Culture

Sports personality bypass

November 29, 2011
Why is the BBC Sports Personality of the Year shortlist so heavy on golf—and so light on women?
Why is the BBC Sports Personality of the Year shortlist so heavy on golf—and so light on women?

It’s a real shame that there are no female athletes in the BBC Sports Personality of the Year shortlist, announced this morning. But what struck me about the all-male list is just how little resemblance it bears to the reality of modern British sport. Some of the nominees don’t even play sport at all.

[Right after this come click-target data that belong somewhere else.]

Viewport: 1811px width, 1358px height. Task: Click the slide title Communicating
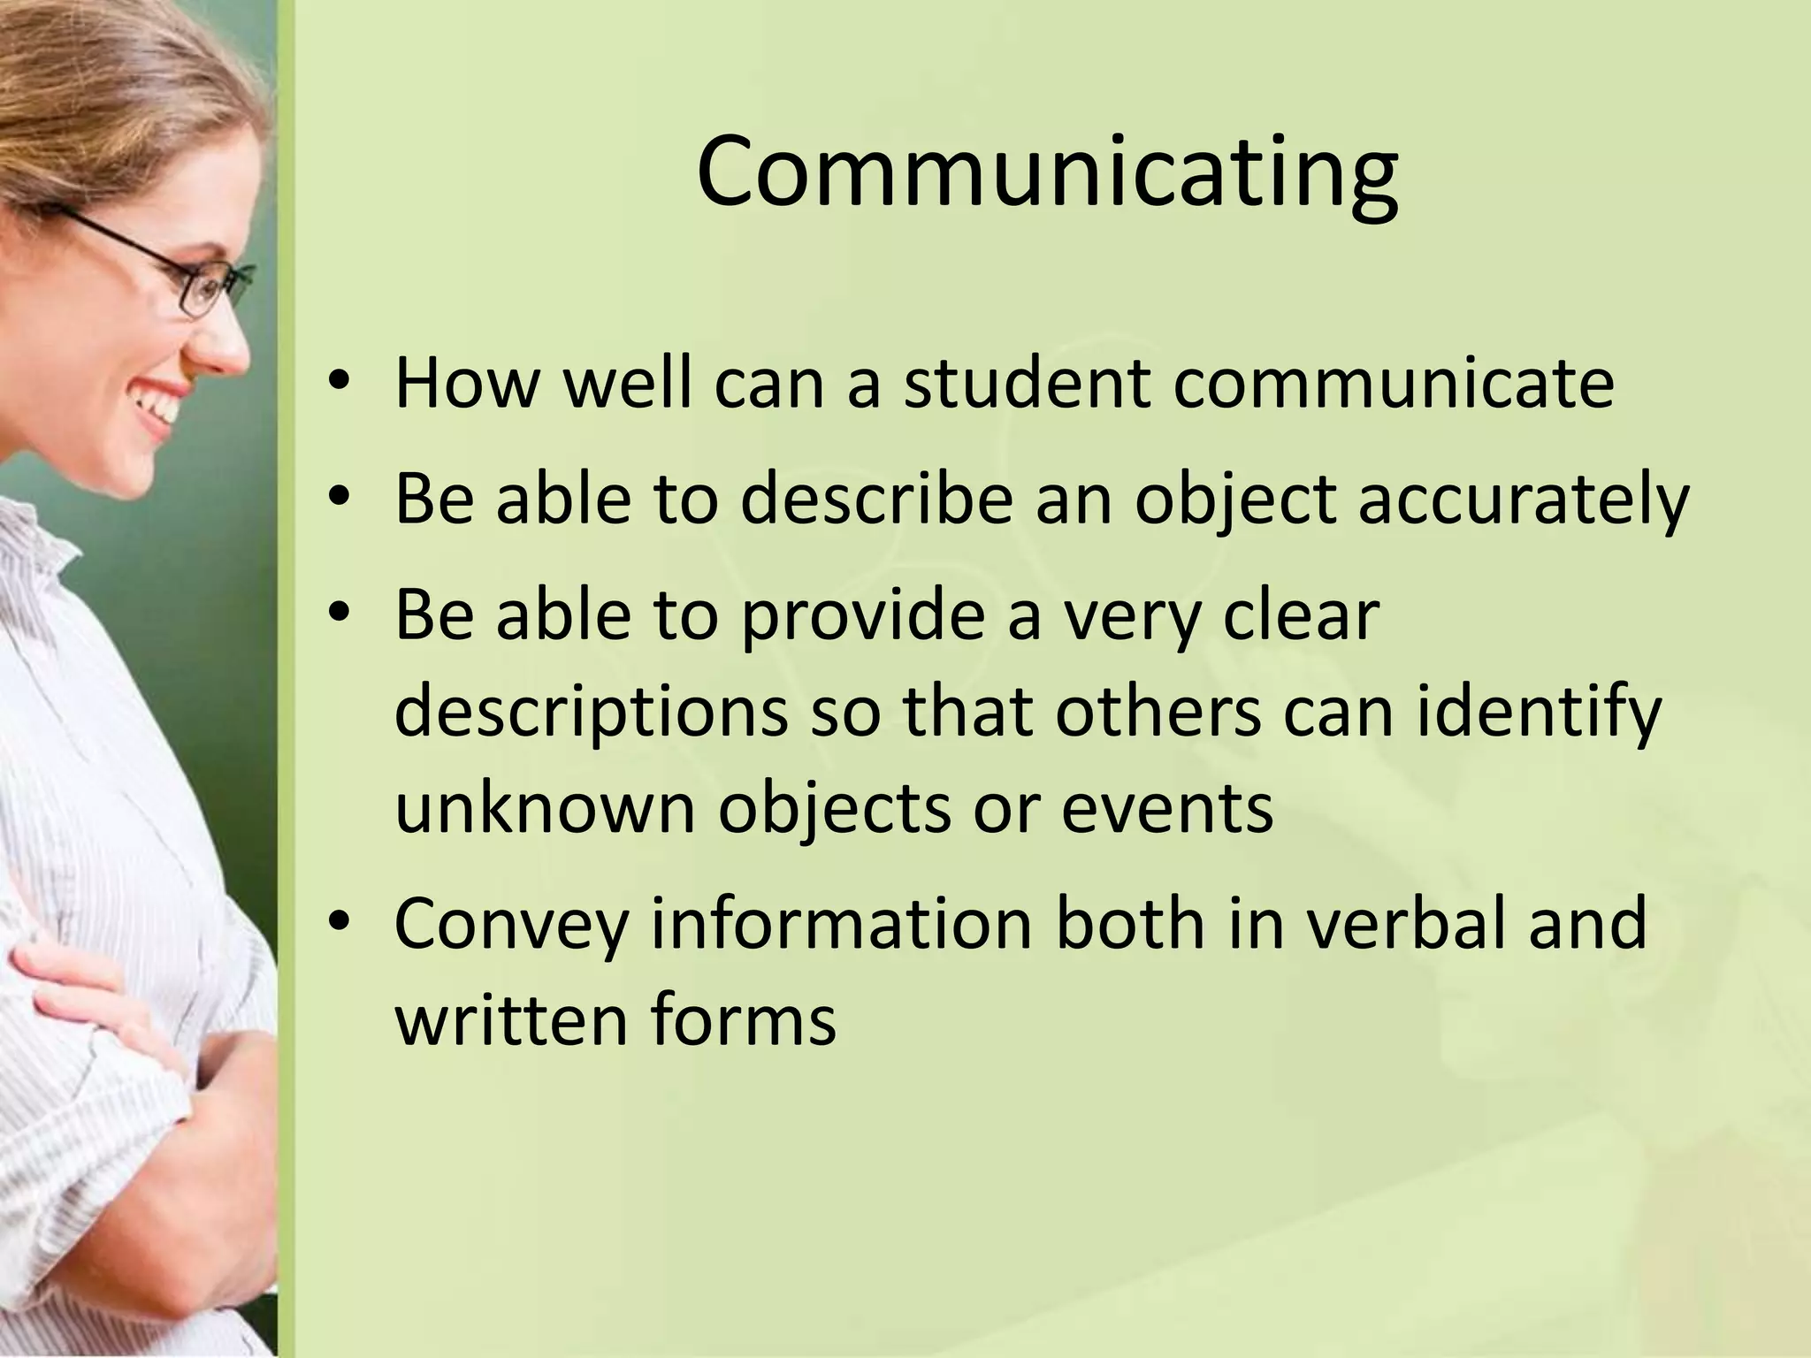point(1047,172)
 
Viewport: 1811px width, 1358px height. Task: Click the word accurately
point(1523,500)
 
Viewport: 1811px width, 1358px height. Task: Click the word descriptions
point(591,714)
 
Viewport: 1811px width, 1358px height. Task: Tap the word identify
point(1539,714)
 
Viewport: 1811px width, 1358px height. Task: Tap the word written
point(510,1019)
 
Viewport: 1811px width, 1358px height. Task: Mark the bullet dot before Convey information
point(339,921)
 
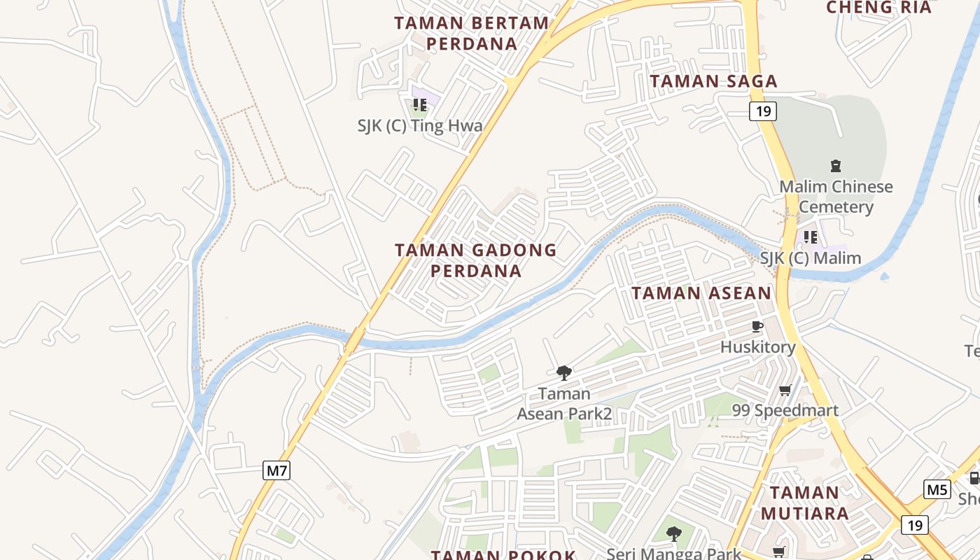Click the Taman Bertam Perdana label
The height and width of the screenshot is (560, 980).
[x=472, y=33]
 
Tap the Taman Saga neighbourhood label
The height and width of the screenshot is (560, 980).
[x=713, y=81]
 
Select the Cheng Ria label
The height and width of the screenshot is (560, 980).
[x=878, y=8]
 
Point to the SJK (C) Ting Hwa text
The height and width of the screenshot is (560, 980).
[x=420, y=126]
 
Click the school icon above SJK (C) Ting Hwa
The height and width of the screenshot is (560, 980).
[x=420, y=105]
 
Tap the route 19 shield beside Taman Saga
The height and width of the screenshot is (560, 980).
[x=763, y=111]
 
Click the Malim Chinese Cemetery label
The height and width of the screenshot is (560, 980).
[x=836, y=197]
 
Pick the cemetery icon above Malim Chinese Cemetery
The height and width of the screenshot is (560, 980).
[x=835, y=166]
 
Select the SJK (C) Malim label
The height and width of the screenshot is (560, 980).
[x=811, y=258]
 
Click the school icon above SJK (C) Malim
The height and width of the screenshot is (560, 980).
[x=811, y=237]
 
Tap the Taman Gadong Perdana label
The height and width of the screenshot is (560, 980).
[x=476, y=260]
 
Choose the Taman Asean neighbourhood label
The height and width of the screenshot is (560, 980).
[x=701, y=293]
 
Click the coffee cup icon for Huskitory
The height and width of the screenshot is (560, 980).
[x=757, y=326]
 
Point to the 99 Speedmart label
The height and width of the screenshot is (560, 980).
[x=785, y=410]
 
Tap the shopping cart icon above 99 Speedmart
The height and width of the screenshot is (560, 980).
[x=785, y=390]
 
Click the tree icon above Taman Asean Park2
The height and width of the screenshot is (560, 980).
[x=564, y=372]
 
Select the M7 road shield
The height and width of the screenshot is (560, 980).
[x=277, y=470]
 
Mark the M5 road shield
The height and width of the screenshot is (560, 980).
[x=937, y=489]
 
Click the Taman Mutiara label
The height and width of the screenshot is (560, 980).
[x=804, y=503]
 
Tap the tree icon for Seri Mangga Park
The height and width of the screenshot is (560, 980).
[x=673, y=535]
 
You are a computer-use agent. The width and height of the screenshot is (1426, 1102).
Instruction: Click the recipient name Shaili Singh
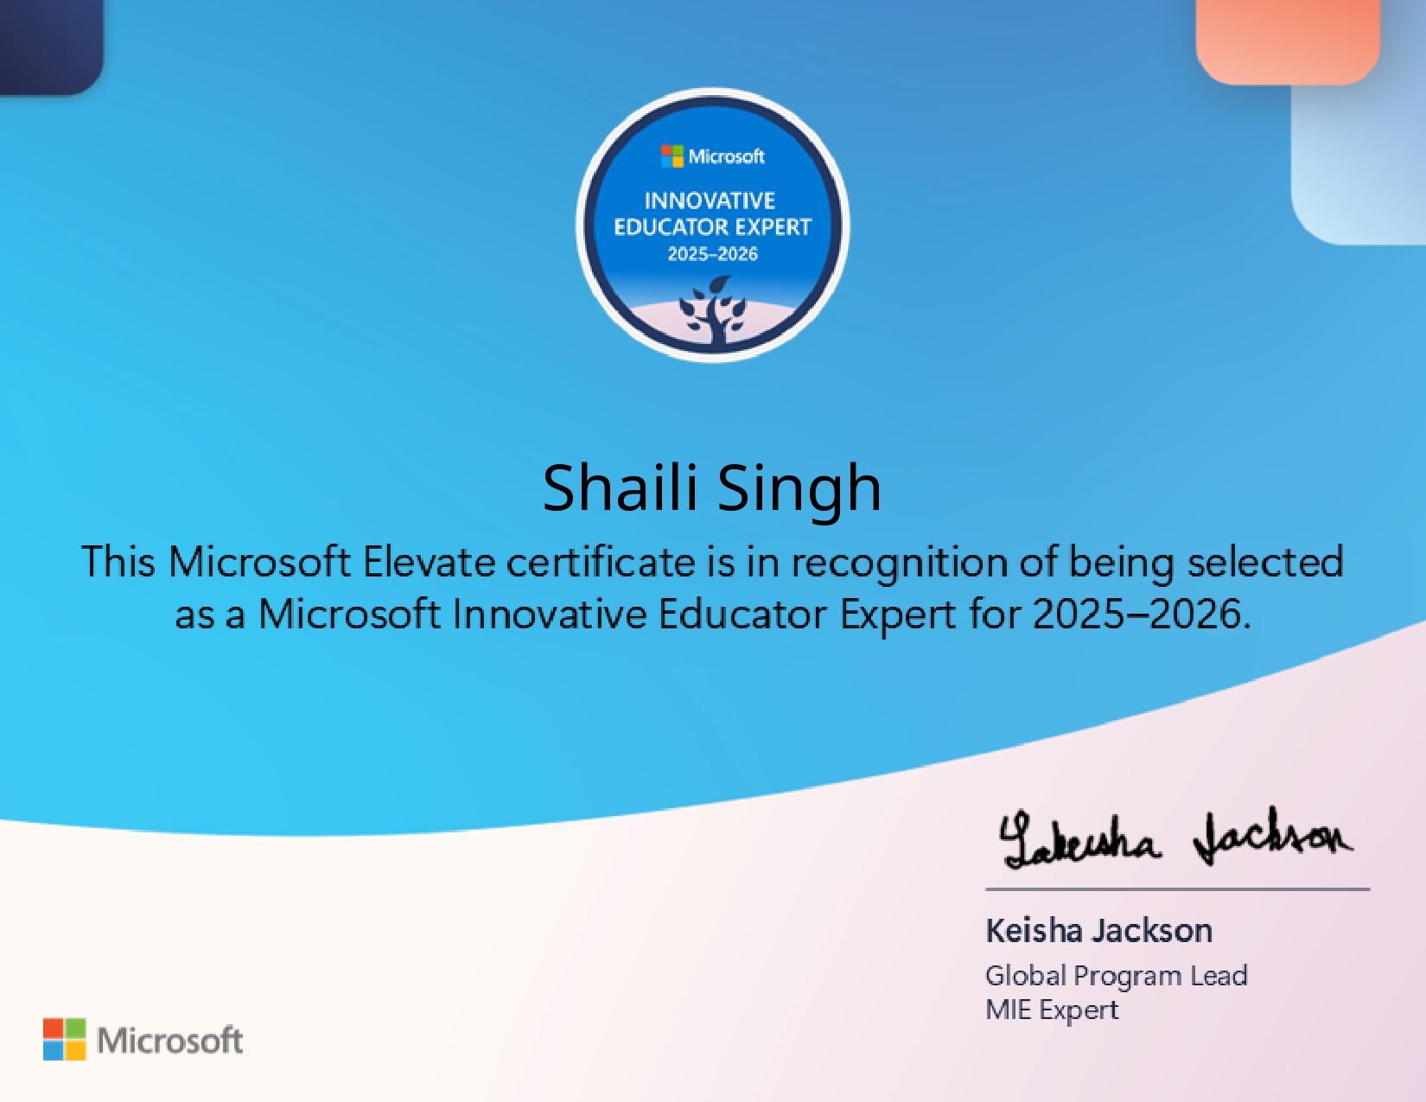pos(712,489)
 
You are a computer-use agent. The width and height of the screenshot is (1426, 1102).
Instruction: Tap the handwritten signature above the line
pos(1175,838)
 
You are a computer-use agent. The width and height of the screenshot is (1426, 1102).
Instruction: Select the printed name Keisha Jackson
pos(1099,931)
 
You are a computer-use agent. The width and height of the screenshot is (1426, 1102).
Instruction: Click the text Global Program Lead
pos(1117,976)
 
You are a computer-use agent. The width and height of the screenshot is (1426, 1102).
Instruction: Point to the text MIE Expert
pos(1052,1010)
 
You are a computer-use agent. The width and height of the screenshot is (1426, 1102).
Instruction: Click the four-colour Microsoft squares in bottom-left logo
pos(64,1039)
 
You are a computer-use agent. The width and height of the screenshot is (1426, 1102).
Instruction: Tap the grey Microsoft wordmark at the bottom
pos(170,1041)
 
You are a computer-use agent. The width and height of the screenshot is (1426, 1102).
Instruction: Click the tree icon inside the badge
pos(713,309)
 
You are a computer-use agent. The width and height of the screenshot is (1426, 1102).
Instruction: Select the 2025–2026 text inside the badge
pos(713,254)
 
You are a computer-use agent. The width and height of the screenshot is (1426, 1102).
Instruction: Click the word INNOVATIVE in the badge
pos(710,201)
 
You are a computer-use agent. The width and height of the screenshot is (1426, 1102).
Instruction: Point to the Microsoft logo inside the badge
pos(713,156)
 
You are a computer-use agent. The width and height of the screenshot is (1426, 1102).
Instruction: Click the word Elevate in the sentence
pos(430,563)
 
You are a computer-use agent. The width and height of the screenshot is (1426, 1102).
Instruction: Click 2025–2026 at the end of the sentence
pos(1142,615)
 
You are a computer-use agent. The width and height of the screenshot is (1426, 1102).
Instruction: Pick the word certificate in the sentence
pos(601,563)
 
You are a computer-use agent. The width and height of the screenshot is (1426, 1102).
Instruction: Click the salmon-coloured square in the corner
pos(1288,41)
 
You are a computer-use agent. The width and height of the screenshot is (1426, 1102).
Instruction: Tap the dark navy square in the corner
pos(51,46)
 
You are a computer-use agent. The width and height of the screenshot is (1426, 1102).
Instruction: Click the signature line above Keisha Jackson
pos(1177,890)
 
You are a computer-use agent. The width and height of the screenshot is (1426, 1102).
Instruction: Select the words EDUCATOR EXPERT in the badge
pos(713,227)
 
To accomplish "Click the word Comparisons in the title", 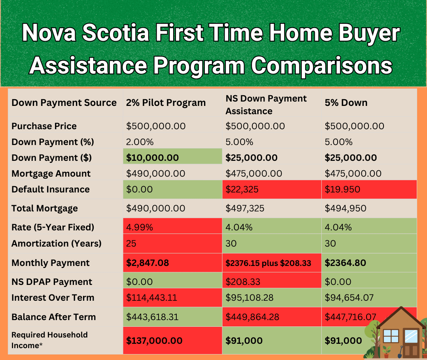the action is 321,66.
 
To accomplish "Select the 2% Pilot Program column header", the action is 166,103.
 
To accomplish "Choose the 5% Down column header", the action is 346,103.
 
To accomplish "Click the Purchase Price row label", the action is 44,126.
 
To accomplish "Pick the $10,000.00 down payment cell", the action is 173,156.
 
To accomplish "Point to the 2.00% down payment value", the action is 140,142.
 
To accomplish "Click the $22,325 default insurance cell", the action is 272,189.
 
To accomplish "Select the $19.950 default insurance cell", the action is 369,189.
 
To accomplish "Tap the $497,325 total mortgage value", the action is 245,208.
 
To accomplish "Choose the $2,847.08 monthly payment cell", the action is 173,263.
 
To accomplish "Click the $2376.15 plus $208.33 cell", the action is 272,263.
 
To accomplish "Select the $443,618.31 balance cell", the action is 173,317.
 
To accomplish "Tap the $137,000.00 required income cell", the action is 173,340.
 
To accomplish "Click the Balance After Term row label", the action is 54,317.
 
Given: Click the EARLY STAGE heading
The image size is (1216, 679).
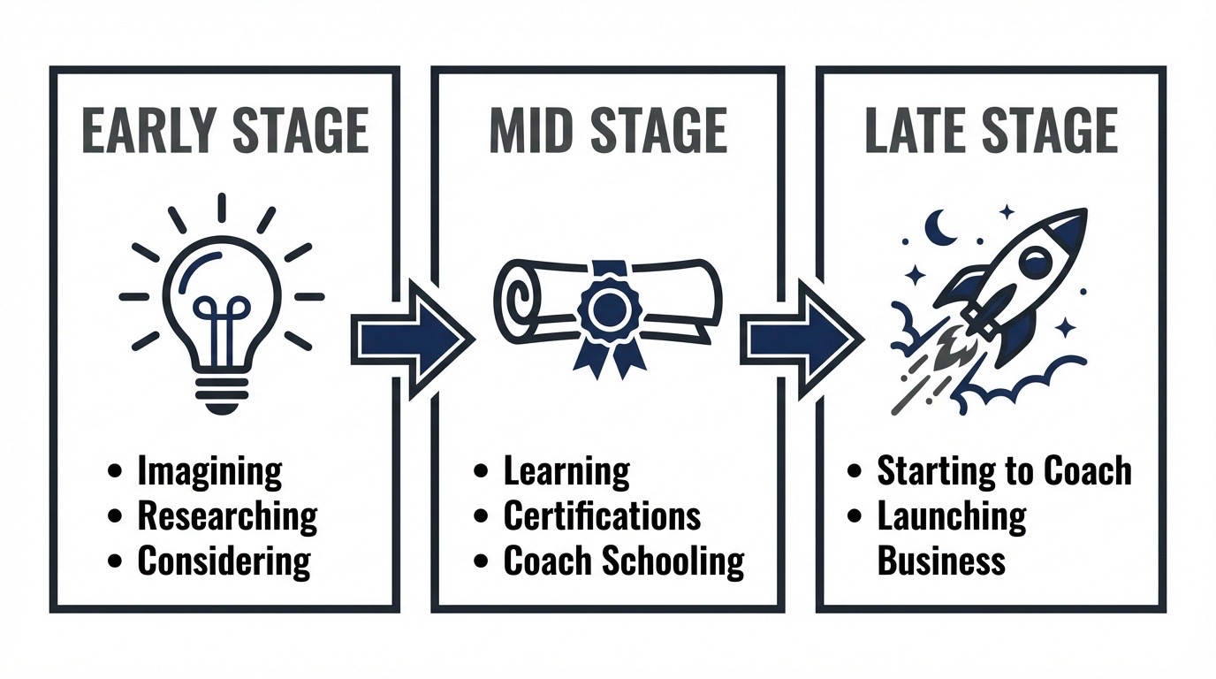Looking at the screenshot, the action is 225,131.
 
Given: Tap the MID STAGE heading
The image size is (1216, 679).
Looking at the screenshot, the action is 608,131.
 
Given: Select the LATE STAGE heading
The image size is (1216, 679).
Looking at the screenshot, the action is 992,131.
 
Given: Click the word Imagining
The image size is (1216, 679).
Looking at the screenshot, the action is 210,471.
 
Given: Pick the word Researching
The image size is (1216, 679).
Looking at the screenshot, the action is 227,516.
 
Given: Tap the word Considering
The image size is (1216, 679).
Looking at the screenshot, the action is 224,561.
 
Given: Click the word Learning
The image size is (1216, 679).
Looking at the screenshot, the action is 566,471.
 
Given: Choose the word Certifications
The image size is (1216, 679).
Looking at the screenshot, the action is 602,515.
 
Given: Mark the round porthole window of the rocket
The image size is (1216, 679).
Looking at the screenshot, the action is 1035,262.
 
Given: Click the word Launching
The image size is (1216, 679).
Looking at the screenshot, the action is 952,516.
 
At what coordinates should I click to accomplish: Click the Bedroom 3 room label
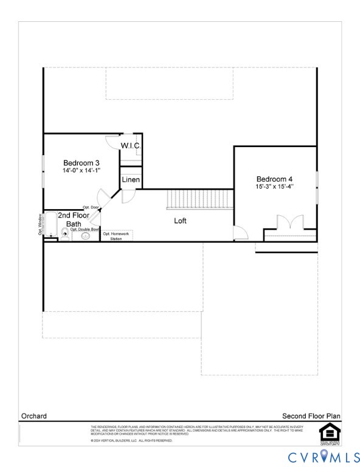(81, 163)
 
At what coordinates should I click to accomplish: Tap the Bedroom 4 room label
(274, 179)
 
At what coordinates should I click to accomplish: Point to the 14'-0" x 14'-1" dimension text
(81, 171)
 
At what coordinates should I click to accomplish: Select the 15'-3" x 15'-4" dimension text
(274, 187)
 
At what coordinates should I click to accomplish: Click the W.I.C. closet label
(131, 146)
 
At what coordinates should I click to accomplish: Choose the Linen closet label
(131, 180)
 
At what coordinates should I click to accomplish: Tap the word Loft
(180, 221)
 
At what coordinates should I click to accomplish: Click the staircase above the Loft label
(200, 199)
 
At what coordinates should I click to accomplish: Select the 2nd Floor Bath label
(77, 220)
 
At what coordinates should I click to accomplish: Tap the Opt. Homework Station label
(116, 237)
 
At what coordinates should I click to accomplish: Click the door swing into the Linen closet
(129, 196)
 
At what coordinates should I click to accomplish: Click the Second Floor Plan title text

I’m going to go out on a limb here and suggest that a working definition of sport would include a bit of running about as well as a bit of technique. A damp brow at the very least. But not so, say the compilers of the SPotY shortlist, who have put three golfers (Darren Clarke, Luke Donald and Rory McIlroy) in the running for the prize.

Now, when I typed “golf is” into Google this morning, the first phrase suggested for completing my query was “not a sport.” This is something that I have long suspected, and now at last I feel less alone. It’s a game, of course, and it requires a great deal of skill. But so does chess. And physical prowess, while helpful, isn’t crucial to the successful completion of a competitive game of golf. Let’s just say a generous gut doesn’t always look out of place on the 18th fairway, and Darren Clarke himself is well known for smoking cigars while on the course. Also, there is actually such a thing as “fitness golf.” As a rudimentary classification system for whether someone is eligible for Sports Personality of the Year, I propose that there should, at the very least, not exist a different version of their “sport” preceded by the word “fitness.”

But just when I was getting hot under the collar about golf, I found the longlists for the competition. It’s slightly annoying that Nuts and Zoo are both allowed to submit nominations (and, unsurprisingly, neither nominated any women), but Zoo suggested Judd Trump—a snooker player. Snooker is not only a game that sounds like something you might do to make a baby giggle; it’s a game that most people actually play more effectively while drunk. Is it only classed as a sport because it’s something that might be on TV in a pub?

Women who play real sport really should be represented in place of those wielding clubs and cues, even if only because, as The Times reported over the weekend, British women are now the fattest in Europe. Surely a culture of well-represented women’s sport would demonstrate that it’s not unladylike to kick a ball around once in a while? And as the ancient Greeks would tell us, sport requires speed, strength and skill. It’s physical activity combined with honed technique and quick decision-making under pressure.

In a competition that has a huge impact on the public’s view of British sport, it’s insulting that lads’ mags are allowed to have a say in shunning the achievements of the likes of Keri-Anne Payne, 2011 world champion open water swimmer, in favour of pub games and weekend walks. And what about Sarah Stevenson, who became world Taekwondo champion this year? Or Ironman Triathlon world champion Chrissie Wellington? In their next list, the BBC Sports Personality of the Year organiser should take heed of Mel Gibson’s ad exec in What Women Want: “No games. Just sports.”